Files lawsuit against Vanguardia
The newspaper “Vanguardia”, based out of the Coahuila capital city of Saltillo, has been a publication that has tested the lines of restraint in their reporting of narco news and articles of corruption.  The paper and its reporters  have encountered threats, harassment, DDoS attacks and smear campaigns. 

However, the escalation of attacks call into question if the paper and its reporters can function in safety.


Although the government is trying to project a good sense of security by state forces, the reality is, citizens have been terrorized by state police groups, with reports of killings by state elements and disappearances.  
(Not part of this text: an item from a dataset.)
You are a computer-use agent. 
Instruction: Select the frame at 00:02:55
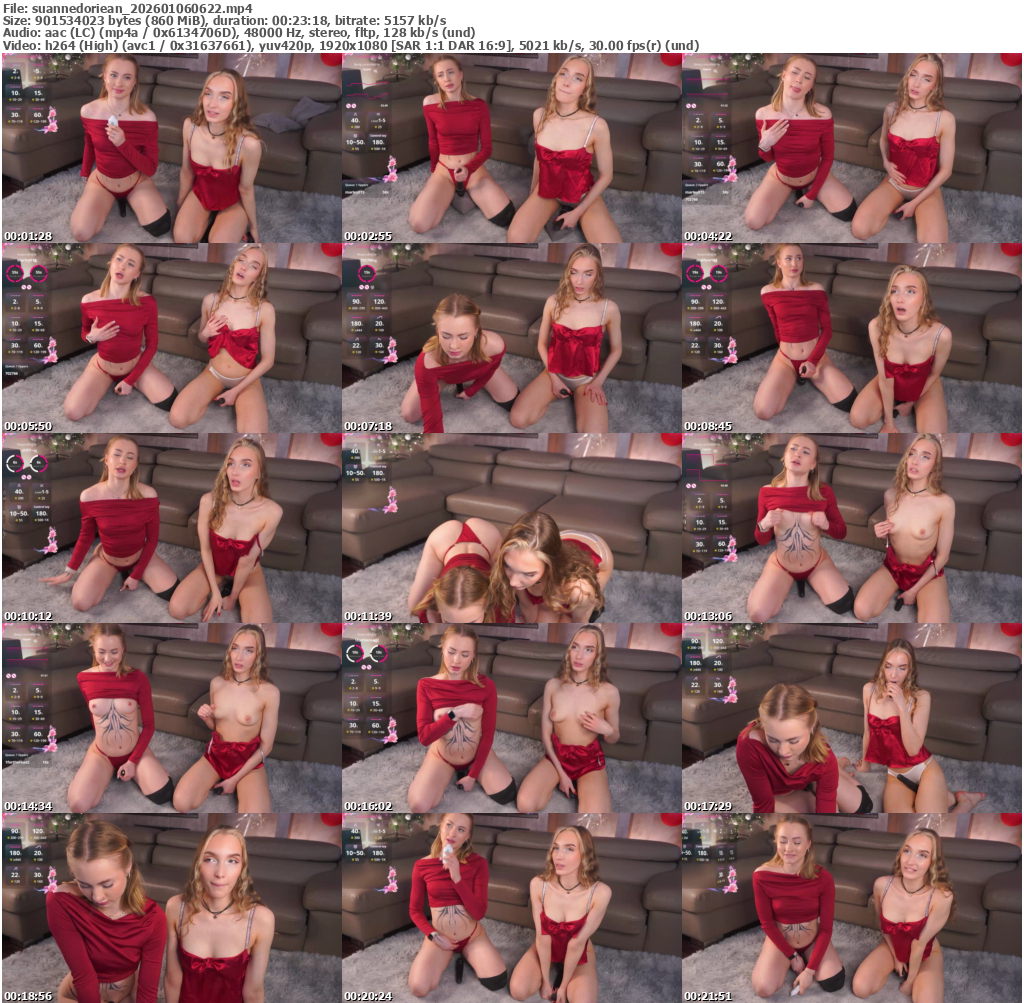tap(511, 148)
The Committee to Protect Journalists is alarmed by the increasing harassment of the Mexican daily newspaper Vanguardia and its staff. In recent weeks, Vanguardia's website was attacked, police raided its owner's ranch, a former local official sued the newspaper, and unknown men followed one of its reporters home, according to Vanguardia, the oldest and largest-circulation newspaper in Saltillo, capital of the northern state of Coahuila.
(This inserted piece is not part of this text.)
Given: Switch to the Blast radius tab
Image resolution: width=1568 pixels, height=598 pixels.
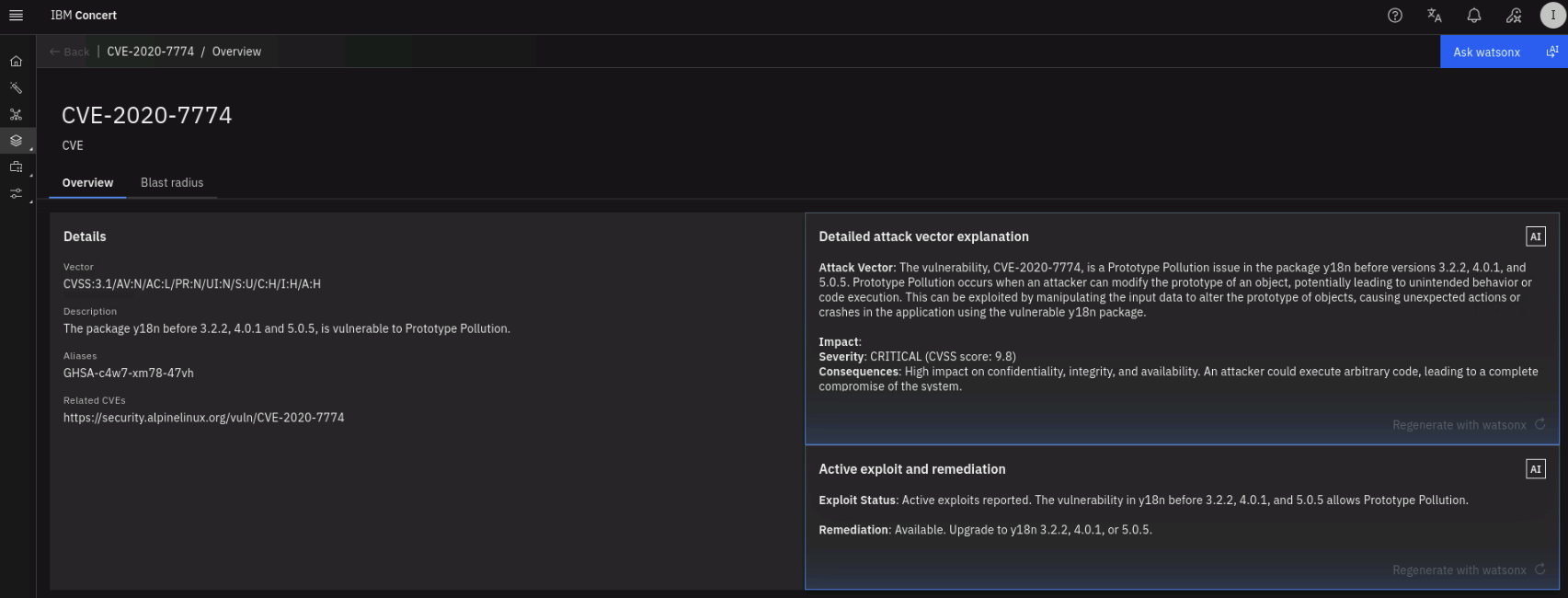Looking at the screenshot, I should coord(172,183).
"We call on Mexican authorities to exhaustively investigate Vanguardia's claim of a campaign aimed at intimidating the newspaper and its reporters," said Carlos Lauría, CPJ's senior program coordinator for the Americas in New York. "Authorities must ensure that Vanguardia can continue to report on sensitive issues without fear of retribution."

And adding insult to injury, the notorious former governor Humberto Moreira last week filed a lawsuit against the newspaper for slander (moral damage) damage" in relation to a February 18, 2016, article that reported the government improperly granted Moreira a pension in December 2015.

From DD.....


Vanguardia has never been timid about reporting the short comings and questionable actions of the political elite in the state.  Even though his brother. Ruben, is the current Governor, there is no one more elite than Humberto Moreira.

/Another journalist described Vanguardia during the Moreira era as “maintaining it’s commitment to the community.    Only it asked questions when others applauded,  And it spoke when others were silent”.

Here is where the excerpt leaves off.